Governo triplicou o salário de professores
Até pouco tempo atrás, o salário de um professor era baixo: o equivalente a R$ 1,8 mil. O governo mais do que triplicou o rendimento, passando para R$ 5,6 mil.
No Brasil, a média na rede pública é de R$ 3,6 mil. Os professores continuam com os mesmos alunos da primeira até a terceira série (equivalente ao Ensino Fundamental) — ou, às vezes, até a sexta —, o que garante forte empatia.
A performance nos rankings globais não é só fruto de ações visíveis. Ex-integrante do bloco soviético, a Estônia passou por um amplo processo de afirmação do Estado nacional de forma acelerada. Na educação, elaborou o primeiro currículo unificado em 1996, cinco anos depois de se declarar independente. O Brasil só aprovou sua base curricular no ano passado. Ao mesmo tempo, os estonianos guardaram como herança resquícios da era socialista, que buscava diminuir diferenças de aproveitamento entre os seus alunos. Enquanto vizinhos que estavam sob a mesma cortina de ferro, como Hungria e República Tcheca, fizeram uma transição que atendia às necessidades de suas elites, a Estônia continuou a dar oportunidades iguais a estudantes de diferentes origens sociais.

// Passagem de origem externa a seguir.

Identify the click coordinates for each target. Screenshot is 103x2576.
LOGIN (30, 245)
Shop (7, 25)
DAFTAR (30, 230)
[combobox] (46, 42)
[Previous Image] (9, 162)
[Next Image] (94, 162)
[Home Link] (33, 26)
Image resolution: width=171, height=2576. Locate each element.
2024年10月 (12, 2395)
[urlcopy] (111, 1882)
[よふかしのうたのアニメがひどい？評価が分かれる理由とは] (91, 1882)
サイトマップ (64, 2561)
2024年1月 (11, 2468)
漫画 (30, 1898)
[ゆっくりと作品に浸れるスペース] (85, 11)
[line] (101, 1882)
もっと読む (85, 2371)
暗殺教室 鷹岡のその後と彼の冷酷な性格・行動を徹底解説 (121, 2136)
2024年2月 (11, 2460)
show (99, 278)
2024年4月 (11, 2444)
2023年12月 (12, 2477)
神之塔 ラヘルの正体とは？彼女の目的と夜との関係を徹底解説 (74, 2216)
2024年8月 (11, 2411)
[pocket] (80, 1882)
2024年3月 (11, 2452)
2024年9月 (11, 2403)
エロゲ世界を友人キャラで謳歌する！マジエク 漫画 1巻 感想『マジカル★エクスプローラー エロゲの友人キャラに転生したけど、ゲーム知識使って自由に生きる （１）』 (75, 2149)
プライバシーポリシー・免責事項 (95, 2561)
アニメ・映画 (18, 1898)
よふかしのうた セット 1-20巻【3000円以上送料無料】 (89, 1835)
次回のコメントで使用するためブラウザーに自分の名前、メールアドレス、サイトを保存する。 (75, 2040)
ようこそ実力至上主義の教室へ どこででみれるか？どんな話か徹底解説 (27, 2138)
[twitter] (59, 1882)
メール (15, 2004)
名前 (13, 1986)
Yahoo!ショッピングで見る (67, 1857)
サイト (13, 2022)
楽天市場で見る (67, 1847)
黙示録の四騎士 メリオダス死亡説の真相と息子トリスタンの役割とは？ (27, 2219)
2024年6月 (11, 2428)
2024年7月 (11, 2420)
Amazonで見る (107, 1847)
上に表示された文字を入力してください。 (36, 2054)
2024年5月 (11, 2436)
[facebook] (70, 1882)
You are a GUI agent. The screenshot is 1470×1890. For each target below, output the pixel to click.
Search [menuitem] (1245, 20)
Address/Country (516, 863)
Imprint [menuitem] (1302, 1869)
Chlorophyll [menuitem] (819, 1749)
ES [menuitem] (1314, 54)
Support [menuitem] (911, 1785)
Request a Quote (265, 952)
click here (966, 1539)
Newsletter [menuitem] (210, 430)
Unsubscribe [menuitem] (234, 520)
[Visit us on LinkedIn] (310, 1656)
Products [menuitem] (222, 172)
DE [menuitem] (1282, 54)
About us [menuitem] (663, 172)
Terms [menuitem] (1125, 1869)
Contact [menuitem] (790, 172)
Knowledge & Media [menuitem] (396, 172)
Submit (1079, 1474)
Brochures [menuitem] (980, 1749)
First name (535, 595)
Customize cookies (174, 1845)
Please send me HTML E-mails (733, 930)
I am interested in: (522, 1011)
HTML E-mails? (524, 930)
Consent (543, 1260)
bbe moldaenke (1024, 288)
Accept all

A palavra utilizada por professores é equidade.
Para a pesquisadora Lauren Machado, que estudou as relações entre Estônia e Rússia para a dissertação de mestrado em Estudos Estratégicos pela UFRGS, o legado soviético pode ter influenciado na continuidade das políticas de atenção à educação pelo governo estoniano mesmo depois da queda do bloco socialista:
— Até hoje a Rússia tem taxa de alfabetização alta, chegando a ser o país com mais pessoas alfabetizadas. Há relação bem forte da Estônia, que ficou durante 70 anos como parte da URSS.
A pedagoga cearense Priscila Holanda da Costa Sousa, 36 anos, que vive há dois anos em Talin, destaca a igualdade entre os estudantes percebida no dia a dia do filho mais velho. Francisco Lucas, 10 anos, está no secundário.
— Fora as disciplinas normais, também oferecem aulas extras que a gente paga um preço simbólico, cerca de seis euros a taxa (R$ 28,2). São aulas de programação ou de idiomas como alemão e japonês —conta Priscila.
Lucas e os colegas recebem material escolar e refeição gratuitos. Escolas privadas ainda representam pequena porção do sistema educacional da Estônia.
A Estônia
- Capital - Talin
- Área - 45.339 km²
- População - 1,3 milhão de habitantes
- PIB - US$ 25,9 bilhões (2017)
No ranking do Pisa, está em 3º lugar em Ciência, 6º em Leitura e a 9º em Matemática. O Brasil está em 63ª, 59ª e 66ª posição, respectivamente.
Na Estônia, 42% dos alunos pobres têm boas notas. No Brasil, onde o sistema de ensino tem mais desigualdades internas, são 2%.
A Estônia é também um dos países com a menor quantidade de alunos no nível mais baixo de aprendizagem: são menos de 8%.
O salário do professor é hoje equivalente a R$ 5,6 mil. No Brasil, a média na rede pública é de R$ 3,6 mil.